[Data provided — start]

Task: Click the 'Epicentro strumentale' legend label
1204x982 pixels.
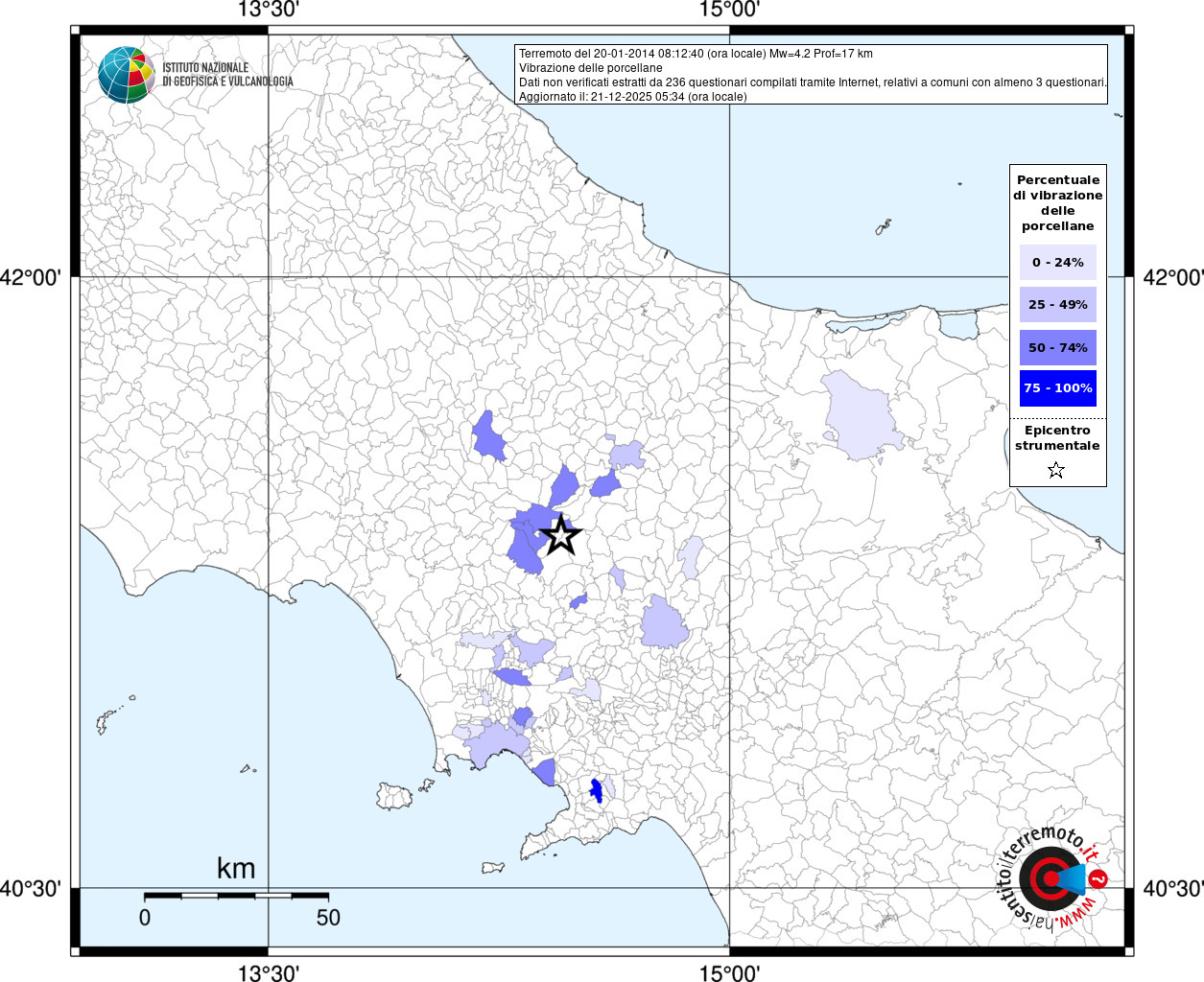Action: [x=1057, y=438]
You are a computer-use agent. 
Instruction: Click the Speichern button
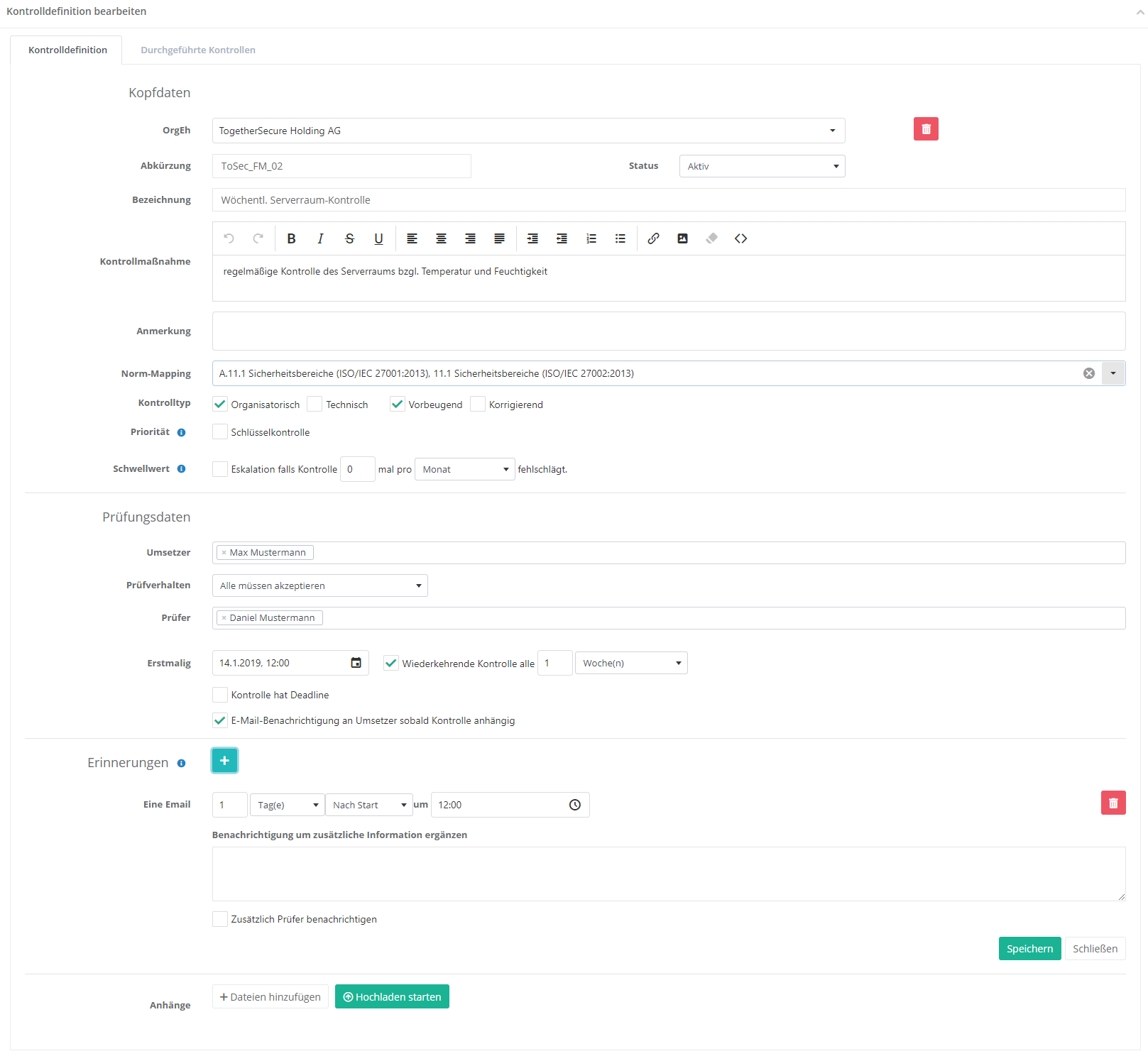(1029, 949)
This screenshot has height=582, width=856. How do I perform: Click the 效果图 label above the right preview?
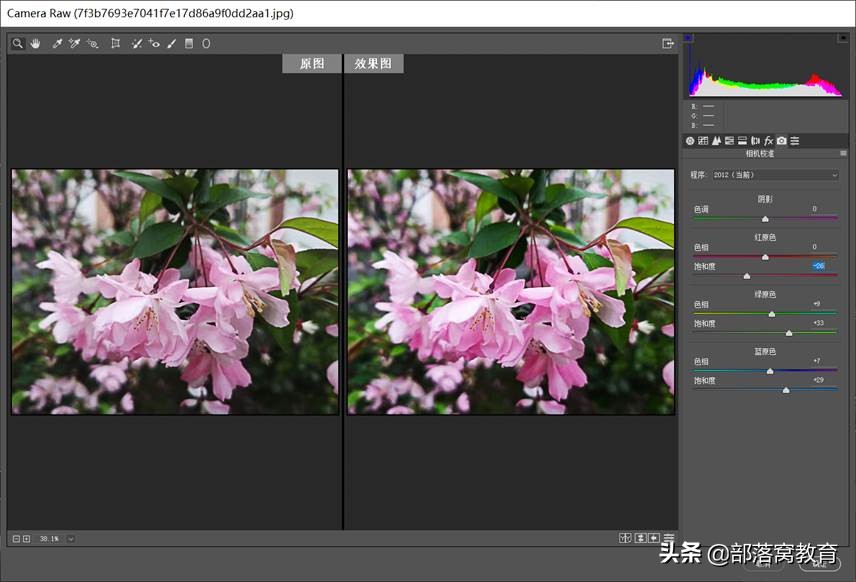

[Data provided — finish]

Using the records above, find and show each line with the string "label".

Task: Click the 'Epicentro strumentale' legend label
This screenshot has height=582, width=856. How do I perform: Click the 效果图 label above the right preview?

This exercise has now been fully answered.